The report also reminds us that a trucker fulfills many responsibilities, beyond driving on the highway. An urban trucker, or someone completing the last mile of a long-haul delivery, is also accountable for choosing the driving route, theft prevention, interactions with the shippers and the customers, and loading and unloading goods. Overall, autonomous truck driving will bring greater efficiency and lower costs, increasing the demand on trucking as a whole. This would lead to more deliveries and more last mile activity. The increased job opportunities in urban trucking can serve as jobs for truckers to transition into if they are not ready to retire when autonomous trucking really takes over for long haul routes.

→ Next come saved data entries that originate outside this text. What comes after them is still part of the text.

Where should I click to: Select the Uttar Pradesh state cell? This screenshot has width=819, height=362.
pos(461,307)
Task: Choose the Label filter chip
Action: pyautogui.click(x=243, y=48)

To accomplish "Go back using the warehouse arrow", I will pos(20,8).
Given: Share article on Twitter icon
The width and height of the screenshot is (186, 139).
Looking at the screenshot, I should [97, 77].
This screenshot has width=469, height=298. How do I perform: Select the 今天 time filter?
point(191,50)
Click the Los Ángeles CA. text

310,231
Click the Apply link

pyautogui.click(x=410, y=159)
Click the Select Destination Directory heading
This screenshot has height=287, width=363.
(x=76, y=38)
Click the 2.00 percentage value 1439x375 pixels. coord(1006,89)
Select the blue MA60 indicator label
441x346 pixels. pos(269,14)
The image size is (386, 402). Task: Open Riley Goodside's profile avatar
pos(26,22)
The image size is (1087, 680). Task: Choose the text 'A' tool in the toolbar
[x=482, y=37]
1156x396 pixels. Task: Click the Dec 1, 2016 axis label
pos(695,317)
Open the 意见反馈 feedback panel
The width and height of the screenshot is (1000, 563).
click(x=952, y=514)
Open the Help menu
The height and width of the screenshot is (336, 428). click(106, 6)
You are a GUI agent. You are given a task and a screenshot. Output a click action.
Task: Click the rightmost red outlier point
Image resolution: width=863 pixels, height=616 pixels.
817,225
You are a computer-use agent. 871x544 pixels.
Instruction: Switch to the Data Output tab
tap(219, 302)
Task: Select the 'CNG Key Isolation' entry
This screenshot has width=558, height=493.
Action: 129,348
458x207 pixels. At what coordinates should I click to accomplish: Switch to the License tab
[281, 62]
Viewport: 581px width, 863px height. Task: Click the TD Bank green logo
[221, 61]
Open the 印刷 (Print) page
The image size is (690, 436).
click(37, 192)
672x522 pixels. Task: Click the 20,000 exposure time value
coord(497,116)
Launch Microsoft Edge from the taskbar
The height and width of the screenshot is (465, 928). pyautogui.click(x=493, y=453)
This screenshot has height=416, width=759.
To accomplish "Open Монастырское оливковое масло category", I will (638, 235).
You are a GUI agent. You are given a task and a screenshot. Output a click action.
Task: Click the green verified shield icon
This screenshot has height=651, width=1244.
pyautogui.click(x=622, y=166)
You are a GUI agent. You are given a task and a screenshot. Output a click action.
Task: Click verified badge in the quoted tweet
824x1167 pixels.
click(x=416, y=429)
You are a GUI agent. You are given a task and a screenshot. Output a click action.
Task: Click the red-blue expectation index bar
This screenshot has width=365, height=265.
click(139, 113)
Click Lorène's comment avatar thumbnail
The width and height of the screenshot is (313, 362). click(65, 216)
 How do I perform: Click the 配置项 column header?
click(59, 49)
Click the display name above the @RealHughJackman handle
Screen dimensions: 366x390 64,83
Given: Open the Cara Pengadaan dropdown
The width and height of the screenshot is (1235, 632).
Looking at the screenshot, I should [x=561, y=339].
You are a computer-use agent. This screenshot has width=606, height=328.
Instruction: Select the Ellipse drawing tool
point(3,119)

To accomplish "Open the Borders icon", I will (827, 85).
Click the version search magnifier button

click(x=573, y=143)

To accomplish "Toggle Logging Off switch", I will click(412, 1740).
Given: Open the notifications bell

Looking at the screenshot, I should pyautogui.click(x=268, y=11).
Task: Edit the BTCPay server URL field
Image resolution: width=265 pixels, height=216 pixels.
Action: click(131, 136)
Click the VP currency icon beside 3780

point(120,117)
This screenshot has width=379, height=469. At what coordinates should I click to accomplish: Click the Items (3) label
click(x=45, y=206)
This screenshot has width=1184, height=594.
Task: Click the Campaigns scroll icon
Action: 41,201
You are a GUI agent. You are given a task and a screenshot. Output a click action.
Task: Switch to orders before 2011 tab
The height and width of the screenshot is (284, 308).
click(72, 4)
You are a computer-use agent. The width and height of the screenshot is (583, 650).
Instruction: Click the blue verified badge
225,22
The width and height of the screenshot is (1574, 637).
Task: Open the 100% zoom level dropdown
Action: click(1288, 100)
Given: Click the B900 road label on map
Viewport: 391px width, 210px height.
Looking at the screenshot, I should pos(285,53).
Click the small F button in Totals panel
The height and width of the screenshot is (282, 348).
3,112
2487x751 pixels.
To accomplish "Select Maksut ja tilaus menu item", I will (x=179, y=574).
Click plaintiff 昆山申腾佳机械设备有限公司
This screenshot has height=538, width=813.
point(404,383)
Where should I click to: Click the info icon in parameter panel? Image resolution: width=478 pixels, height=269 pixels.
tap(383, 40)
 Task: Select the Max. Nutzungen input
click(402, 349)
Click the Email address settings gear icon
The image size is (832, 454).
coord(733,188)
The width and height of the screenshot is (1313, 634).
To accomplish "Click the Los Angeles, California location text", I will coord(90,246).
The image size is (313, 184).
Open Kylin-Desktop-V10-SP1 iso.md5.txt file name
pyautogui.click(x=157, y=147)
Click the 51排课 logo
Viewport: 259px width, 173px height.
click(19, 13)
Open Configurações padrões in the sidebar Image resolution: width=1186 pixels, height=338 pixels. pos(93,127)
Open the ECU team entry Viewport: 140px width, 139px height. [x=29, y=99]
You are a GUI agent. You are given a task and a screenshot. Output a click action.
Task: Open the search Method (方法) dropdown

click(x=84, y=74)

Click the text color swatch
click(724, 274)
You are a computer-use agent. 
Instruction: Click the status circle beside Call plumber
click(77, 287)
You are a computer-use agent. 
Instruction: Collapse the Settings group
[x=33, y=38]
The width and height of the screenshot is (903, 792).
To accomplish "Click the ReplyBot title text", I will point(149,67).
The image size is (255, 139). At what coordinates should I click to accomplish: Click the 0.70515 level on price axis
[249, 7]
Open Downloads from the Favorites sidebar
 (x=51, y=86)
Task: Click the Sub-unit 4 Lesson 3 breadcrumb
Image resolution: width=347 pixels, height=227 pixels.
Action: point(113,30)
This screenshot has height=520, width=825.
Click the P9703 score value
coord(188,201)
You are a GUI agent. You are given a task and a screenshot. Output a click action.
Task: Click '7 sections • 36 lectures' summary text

Very interesting read. One initial thought that I had was whether the timing and impact of this paradigm shift will be influenced at all when incorporating the technological capabilities of autonomous vehicles to execute the first- and last-mile portions of trips. For example, the first example cited in this memo only addresses the portion of the drive that the truck spends on the highway. Evidence to the current date suggests that self-driving technology has been significantly more successful at achieving progress on highways versus more smaller and more heavily populated streets, where all trips must invariably begin and conclude.
Another consideration is whether regulatory bodies, the trucking companies, and the customers will all be comfortable with the notion of goods being transported by autonomous vehicles, particularly for higher value goods that carry more risk of transportation mishaps. One alternative middle ground could be “partially” self-driving trucks, where a driver manually conducts first and last mile (ie. does all the non-highway driving), and the ADS only takes over on the highway (where I would assume accidents are more common during long hauls).
Finally, another consideration here to consider is that the general assumption seems to be that autonomous vehicles will naturally be better suited for electronic vehicles for a number of technological and logistical reasons. While Telsa has unveiled their plans for an electric-powered truck, this would beg the question of whether the necessary charging ecosystem existed for trucks to use, and again what complications that might engender if it requires the truck to exit the highway.